Beer has been enjoyed for centuries and is believed to have a history of over 9,000 years. Ancient civilizations from Mesopotamia and Egypt to the Inca and Aztecs around the world all had their own unique brewing techniques, styles, and ingredients used in their beer-making process. Beer was enjoyed in social settings as it was seen as a way to bring people together, celebrate special occasions, and even just unwind after a long day’s work.

Ancient beer recipes were brewed using grains such as barley, wheat, oats, maize, millet, and rice. These grains were either malted or unmalted depending on the type of beer being made. Malting involved germinating the grains before drying them in wood or coal-fired ovens which would provide flavor compounds to the beer that would not be achievable with unmalted grains. Ancient beers would also often contain herbs such as juniper or pine needles which were added for flavor.

As brewing became more popular among various cultures around the world so did innovations in the brewing process. Around 800 BC brewers began adding hops to their beers which not only imparted unique flavors but also acted as a preservative agent allowing brews to stay fresher longer than other methods of preservation at that time. Hops are still used today in most styles of beer across the globe.

In Europe during the Middle Ages monasteries began brewing large batches of beer for consumption by monks and local villagers alike. As a result these monastic breweries helped spread knowledge about different brewing techniques throughout Europe leading to an increased variety of beers available for consumption across the continent by both rich and poor communities alike.
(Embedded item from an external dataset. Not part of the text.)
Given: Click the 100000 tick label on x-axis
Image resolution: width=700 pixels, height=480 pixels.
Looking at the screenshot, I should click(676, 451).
This period also saw an increase in popularity for darker beers like stouts which used roasted malts or barley grains to impart rich chocolatey or coffee-like flavors into these brews .
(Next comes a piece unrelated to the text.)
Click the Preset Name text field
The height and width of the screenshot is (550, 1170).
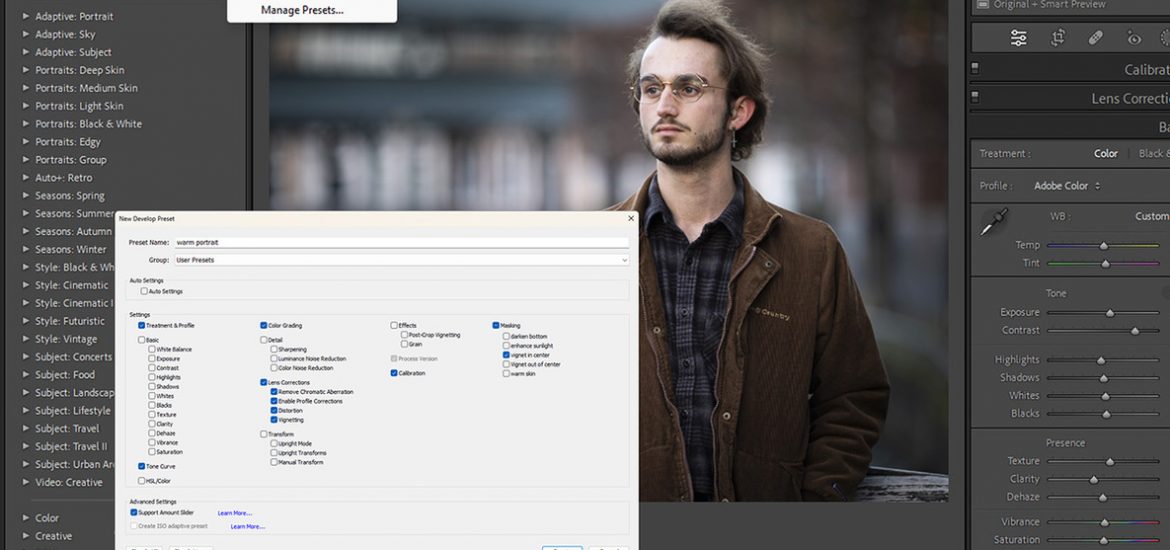pos(400,242)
The industrial revolution saw major advances in technology which allowed for larger scale production of beers by commercial brewers whose products could now be distributed much farther due to improved transportation networks than ever before possible. By this time lagers had become popular among many communities due to their crisp refreshing character created through storing them at colder temperatures than ales during fermentation processes known as cold lagering .

Today there are thousands of craft breweries around the world producing unique interpretations on traditional styles while experimenting with new ingredients along side classic ones like malts , yeast , water , hops , fruit , spices , herbs , adjuncts (sugars) and even quirky items like coffee beans or candy ! Craft brewing has become increasingly popular over recent years with more people seeking out interesting regional craft brews instead of macrobrewed mass produced lagers meaning that despite its long history , beer continues to evolve each day!